Еще студентом академии он напечатал два рассказа «из русского простонародного быта» в еженедельном журнальчике «Сын отечества», издававшемся при ближайшем участии пережившего свой «звездный час», но все еще популярного Барона Брамбеуса (О. И. Сенковского). Рассказы эти, набранные самым мелким журнальным шрифтом и даже без указания фамилии автора, прошли абсолютно не замеченными как публикой, так и критикой. Да и денег, надо думать, безвестный новичок получил самую малость.
С третьим рассказом — это было «Хорошее житье» — Успенский направился поначалу в «Отечественные записки», редактировавшиеся в ту пору С. Дудышкиным, но там нашли, что, как вспоминал позднее писатель, «язык слишком народен и непонятен для публики…». Оставалась последняя — слабая — надежда на «престижный» некрасовский «Современник», прославленный именами Тургенева, Толстого, Дружинина, Григоровича, Чернышевского, Добролюбова…
Успенский явился к Некрасову — и был обласкан сверх всяких ожиданий, сверх всякой меры. «Хорошее житье» и при бавленный к нему «Поросенок» тут же были отправлены в типографию, причем Некрасов распорядился печатать их самым крупным шрифтом на первых страницах ближайшего журнального тома. Автору был назначен вполне приличный для дебютанта гонорар, а через год с ним заключили условие, чтобы он сотрудничал исключительно с одним «Современником», и за это, кроме гонорара, ему обязались платить ежемесячно по пятьдесят рублей, что, как говорят, было достаточно для более или менее безбедного проживания в столице.

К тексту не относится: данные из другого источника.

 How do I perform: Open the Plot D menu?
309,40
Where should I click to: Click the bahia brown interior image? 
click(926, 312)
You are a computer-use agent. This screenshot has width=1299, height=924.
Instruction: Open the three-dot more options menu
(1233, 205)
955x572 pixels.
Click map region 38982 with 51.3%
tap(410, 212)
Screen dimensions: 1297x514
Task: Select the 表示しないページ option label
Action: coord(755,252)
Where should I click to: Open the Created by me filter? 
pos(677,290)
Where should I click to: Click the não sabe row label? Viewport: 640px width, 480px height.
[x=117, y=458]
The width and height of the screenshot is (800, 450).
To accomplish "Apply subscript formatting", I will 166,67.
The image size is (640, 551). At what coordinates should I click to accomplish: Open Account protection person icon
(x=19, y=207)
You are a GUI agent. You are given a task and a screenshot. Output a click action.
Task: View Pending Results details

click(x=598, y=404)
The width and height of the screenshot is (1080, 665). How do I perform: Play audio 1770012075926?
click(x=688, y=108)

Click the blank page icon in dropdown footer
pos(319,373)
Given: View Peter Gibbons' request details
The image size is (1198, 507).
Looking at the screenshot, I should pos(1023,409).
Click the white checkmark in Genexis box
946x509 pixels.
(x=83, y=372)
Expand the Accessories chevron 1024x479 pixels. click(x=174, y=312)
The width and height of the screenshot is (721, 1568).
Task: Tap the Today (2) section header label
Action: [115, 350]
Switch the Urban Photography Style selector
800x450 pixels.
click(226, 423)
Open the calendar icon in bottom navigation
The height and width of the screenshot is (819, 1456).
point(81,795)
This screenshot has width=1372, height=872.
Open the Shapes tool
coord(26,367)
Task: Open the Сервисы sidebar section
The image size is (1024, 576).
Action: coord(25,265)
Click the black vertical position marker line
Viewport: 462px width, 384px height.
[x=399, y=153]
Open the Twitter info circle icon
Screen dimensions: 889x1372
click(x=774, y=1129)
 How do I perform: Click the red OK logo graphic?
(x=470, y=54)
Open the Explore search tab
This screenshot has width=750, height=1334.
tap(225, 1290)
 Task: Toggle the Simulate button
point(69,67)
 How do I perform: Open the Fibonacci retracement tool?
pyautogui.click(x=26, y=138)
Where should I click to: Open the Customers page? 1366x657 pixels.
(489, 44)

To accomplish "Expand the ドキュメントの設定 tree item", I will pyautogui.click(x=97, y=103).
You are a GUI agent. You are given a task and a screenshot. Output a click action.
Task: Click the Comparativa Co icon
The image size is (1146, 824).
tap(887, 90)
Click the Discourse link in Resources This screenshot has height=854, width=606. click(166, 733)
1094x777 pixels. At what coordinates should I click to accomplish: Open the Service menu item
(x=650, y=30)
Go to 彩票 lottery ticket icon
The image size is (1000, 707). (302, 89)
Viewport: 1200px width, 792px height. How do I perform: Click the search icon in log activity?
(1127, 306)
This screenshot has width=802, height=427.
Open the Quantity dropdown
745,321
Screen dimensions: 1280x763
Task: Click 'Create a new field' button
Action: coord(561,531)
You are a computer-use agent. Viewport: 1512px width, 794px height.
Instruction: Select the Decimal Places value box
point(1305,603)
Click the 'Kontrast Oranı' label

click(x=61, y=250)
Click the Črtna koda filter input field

Началась самая светлая полоса в жизни Успенского. Его рассказы и очерки, на которых едва чернила успевали просохнуть, незамедлительно шли в печать, и «сам» Добролюбов уже через пару лет настойчиво рекомендовал пополнить хрестоматию для юношества произведениями двадцатитрехлетнего писателя («Современник», 1860, № 4). И «сам» Чернышевский многократно беседовал с новым для журнала автором, а затем посвятил его творчеству обширную, программной значимости статью («Современник», 1861, № 11). И «сами» Тургенев, Толстой, Григорович — первые писатели эпохи и к тому же аристократы, люди «света» — одарили поповского сына знакомством, лестным своей короткостью. И «сам» Некрасов — когда Успенскому пришла охота продолжить образование на историко-филологическом факультете Петербургского университета — обратился к бывшему тогда ректором Плетневу с просьбой назначить стипендию «очень талантливому», «обещающему много в будущем» студенту. Успенский, правда, поучился в университете по обыкновению недолго, но Некрасов и тут не оставил его своим попечением.